[PATCH 0/4] swapcgroup(v2)

Rik van Riel riel at redhat.com
Thu May 22 19:26:55 PDT 2008


On Thu, 22 May 2008 15:13:41 +0900
Daisuke Nishimura <nishimura at mxp.nes.nec.co.jp> wrote:

> I updated my swapcgroup patch.

I do not understand why this is useful.

With the other cgroup resource controllers, once a process
group reaches its limit, it is limited or punished in some
way.  For example, when it goes over its RSS limit, memory
is taken away.

However, once a cgroup reaches its swap limit, it is
rewarded, by allowing more of its pages to stay resident
in RAM, instead of having them swapped out.  

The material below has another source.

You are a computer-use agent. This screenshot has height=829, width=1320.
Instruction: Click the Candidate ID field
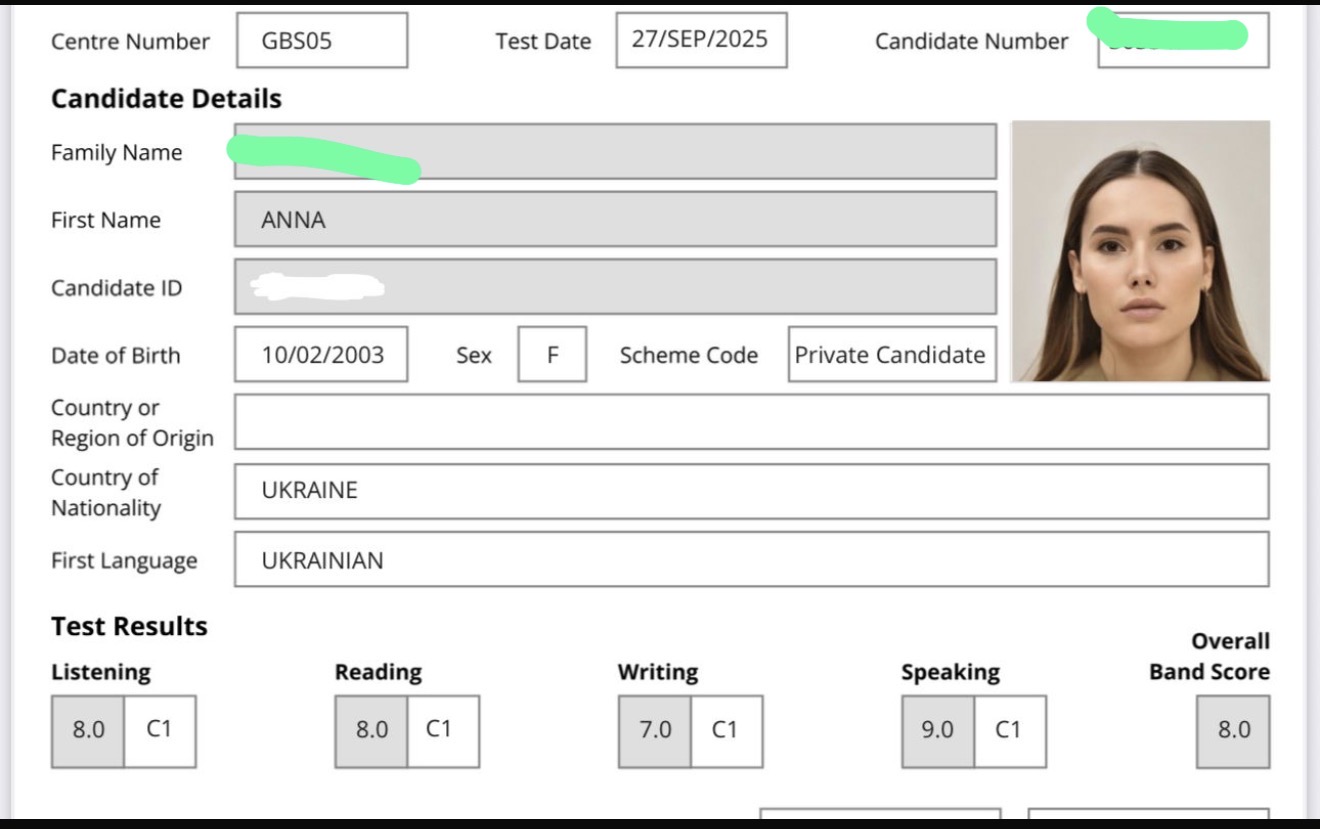pos(615,288)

This, in turn, will cause the VM to evict pages from other, 
better behaving groups.  In short, the cgroup that has
"misbehaved" by reaching its limit causes other cgroups to
get punished.

Even worse is that a cgroup has NO CONTROL over how much
of its memory is kept in RAM and how much is swapped out.
This kind of decision is made on a system-wide basis by
the kernel, dependent on what other processes in the system
are doing. There also is no easy way for a cgroup to reduce
its swap use, unlike with other resources.

In what scenario would you use a resource controller that
rewards a group for reaching its limit?

How can the cgroup swap space controller help sysadmins
achieve performance or fairness goals on a system?